A counterproductive agreement
The Office of the Spokesperson at the U.S. Department of State issued a statement that "On January 16, the United States and Cuba signed a bilateral Law Enforcement Memorandum of Understanding to deepen law enforcement cooperation and information sharing." Let that sink in for a moment. The United States is sharing law enforcement information with an outlaw regime that in the span of the past four years has been exposed: smuggling tons of heavy weapons to North Korea and Colombia in violation of international sanctions; acquiring a U.S. hellfire missile then refusing to return it to the U.S. for over a year; linked to drug smuggling in Venezuela and a shipment of cocaine intercepted at the Panama Canal; and was only taken off the list of state terror sponsors in 2015 because of the Obama Administration's normalization drive.

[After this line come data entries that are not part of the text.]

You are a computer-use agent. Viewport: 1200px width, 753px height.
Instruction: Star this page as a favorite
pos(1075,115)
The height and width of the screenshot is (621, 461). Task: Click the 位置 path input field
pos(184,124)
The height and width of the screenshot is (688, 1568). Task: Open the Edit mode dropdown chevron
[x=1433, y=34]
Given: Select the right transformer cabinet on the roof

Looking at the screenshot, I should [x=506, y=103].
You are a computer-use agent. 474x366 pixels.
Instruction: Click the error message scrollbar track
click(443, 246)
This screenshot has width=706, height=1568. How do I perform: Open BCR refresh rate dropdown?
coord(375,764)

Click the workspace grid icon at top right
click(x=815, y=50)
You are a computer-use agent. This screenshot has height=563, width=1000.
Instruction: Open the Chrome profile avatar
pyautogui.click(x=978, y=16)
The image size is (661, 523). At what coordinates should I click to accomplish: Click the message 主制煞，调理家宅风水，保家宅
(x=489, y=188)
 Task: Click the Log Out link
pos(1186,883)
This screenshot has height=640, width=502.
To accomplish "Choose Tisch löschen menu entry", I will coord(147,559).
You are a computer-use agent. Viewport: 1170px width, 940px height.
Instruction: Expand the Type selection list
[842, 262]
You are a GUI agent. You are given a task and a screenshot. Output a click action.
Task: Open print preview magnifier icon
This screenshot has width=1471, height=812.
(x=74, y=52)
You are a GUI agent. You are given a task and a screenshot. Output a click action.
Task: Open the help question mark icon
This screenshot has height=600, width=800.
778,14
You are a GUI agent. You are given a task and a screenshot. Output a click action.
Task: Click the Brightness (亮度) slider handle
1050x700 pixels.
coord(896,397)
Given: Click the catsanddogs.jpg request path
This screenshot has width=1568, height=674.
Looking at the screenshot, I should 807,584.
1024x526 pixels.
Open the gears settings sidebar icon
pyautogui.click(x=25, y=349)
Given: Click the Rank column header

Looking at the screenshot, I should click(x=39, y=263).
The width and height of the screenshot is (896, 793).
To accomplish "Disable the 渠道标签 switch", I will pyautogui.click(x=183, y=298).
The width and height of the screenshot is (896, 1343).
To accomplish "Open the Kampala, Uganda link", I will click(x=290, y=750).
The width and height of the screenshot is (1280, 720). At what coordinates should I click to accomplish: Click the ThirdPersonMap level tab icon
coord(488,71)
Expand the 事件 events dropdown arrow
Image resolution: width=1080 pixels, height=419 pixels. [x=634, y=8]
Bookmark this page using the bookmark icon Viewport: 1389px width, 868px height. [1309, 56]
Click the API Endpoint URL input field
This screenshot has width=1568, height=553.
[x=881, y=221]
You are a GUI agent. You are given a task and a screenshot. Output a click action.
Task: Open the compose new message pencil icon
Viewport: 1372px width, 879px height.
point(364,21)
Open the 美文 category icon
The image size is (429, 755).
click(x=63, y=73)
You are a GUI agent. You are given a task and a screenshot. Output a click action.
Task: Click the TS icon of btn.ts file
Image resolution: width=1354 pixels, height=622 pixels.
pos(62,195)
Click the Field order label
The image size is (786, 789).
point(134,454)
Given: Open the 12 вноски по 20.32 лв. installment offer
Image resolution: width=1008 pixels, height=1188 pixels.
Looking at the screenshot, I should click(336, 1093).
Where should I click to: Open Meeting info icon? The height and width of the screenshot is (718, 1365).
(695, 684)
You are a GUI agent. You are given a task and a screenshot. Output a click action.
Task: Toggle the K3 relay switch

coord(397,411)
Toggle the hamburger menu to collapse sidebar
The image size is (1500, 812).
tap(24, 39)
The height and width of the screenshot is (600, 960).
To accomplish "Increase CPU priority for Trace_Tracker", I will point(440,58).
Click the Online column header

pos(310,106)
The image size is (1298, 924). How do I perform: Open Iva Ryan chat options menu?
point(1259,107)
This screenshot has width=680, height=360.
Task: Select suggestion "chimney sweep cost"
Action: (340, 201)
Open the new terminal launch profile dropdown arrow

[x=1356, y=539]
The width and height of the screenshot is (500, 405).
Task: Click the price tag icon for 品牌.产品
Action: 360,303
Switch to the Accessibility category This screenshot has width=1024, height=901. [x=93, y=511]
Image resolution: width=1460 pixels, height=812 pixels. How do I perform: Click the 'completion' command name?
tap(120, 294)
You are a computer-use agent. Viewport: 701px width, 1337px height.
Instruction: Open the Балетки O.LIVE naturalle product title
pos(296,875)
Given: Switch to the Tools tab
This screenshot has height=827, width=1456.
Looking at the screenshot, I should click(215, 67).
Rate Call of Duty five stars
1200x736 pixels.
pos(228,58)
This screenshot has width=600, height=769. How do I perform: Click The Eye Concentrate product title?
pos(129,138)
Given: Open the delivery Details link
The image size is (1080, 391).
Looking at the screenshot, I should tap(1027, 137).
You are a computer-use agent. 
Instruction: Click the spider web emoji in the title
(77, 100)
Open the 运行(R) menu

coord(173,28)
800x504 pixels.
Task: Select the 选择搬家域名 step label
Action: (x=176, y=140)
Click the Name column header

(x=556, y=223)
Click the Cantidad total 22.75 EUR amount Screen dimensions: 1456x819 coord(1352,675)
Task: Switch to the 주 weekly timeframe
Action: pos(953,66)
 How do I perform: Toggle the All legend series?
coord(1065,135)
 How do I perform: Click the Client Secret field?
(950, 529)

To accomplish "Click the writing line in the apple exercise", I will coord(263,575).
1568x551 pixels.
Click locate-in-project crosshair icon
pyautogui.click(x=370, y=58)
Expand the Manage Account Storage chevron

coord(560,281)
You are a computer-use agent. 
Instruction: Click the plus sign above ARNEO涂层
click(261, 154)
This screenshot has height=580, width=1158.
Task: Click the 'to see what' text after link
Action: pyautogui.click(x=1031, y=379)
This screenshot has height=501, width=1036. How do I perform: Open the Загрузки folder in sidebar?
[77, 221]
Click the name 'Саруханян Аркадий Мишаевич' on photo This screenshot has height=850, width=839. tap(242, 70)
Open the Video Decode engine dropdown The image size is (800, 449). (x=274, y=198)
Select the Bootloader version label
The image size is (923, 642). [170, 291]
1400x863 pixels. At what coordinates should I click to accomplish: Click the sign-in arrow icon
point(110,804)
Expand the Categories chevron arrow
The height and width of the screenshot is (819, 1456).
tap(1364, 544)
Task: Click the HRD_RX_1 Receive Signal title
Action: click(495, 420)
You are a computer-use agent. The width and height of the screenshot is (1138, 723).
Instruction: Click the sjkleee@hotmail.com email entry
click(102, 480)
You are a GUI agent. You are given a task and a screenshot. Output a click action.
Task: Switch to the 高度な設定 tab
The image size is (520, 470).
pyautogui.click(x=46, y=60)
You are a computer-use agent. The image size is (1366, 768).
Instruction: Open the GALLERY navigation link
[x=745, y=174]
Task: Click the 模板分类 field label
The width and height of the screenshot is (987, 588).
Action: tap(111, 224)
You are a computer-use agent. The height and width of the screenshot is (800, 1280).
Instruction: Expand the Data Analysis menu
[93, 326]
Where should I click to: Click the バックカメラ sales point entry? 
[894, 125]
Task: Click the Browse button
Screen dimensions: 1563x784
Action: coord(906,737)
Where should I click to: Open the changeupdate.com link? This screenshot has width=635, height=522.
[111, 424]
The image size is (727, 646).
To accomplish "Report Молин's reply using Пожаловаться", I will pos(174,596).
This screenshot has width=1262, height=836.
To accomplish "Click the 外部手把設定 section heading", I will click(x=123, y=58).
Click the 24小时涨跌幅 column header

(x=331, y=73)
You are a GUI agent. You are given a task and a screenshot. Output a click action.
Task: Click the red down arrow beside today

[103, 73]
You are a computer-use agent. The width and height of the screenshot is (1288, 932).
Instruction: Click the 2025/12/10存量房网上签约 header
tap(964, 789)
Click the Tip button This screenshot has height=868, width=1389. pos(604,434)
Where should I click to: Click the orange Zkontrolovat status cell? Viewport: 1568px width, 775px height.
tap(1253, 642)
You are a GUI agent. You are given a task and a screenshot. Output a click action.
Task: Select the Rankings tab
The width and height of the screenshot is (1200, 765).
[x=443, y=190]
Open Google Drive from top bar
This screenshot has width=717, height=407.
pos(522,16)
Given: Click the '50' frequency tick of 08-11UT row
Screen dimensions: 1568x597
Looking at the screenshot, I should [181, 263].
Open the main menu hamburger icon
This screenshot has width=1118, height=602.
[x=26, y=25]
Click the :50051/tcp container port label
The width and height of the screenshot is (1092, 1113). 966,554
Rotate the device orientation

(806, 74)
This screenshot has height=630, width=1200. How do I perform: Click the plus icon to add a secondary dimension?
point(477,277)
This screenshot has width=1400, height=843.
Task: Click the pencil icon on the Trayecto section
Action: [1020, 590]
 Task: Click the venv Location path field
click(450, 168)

Cocaine shipment on Cuban ship camouflaged among tanks of molasses |
Despite all this the Obama Administration has agreed that "under this memorandum, the United States and Cuba will continue the Law Enforcement Dialogue process, which includes technical exchanges on specific law enforcement issues of mutual concern such as counternarcotics, money laundering, fraud and human smuggling, and counterterrorism."
Sadly, human trafficking experts have called out the Obama Administration and the State Department for watering down its human trafficking report for political reasons in order to give Cuba a better score than it actually warrants.
To say that sharing law enforcement information is counterproductive at best is an understatement. January 20th can't come fast enough.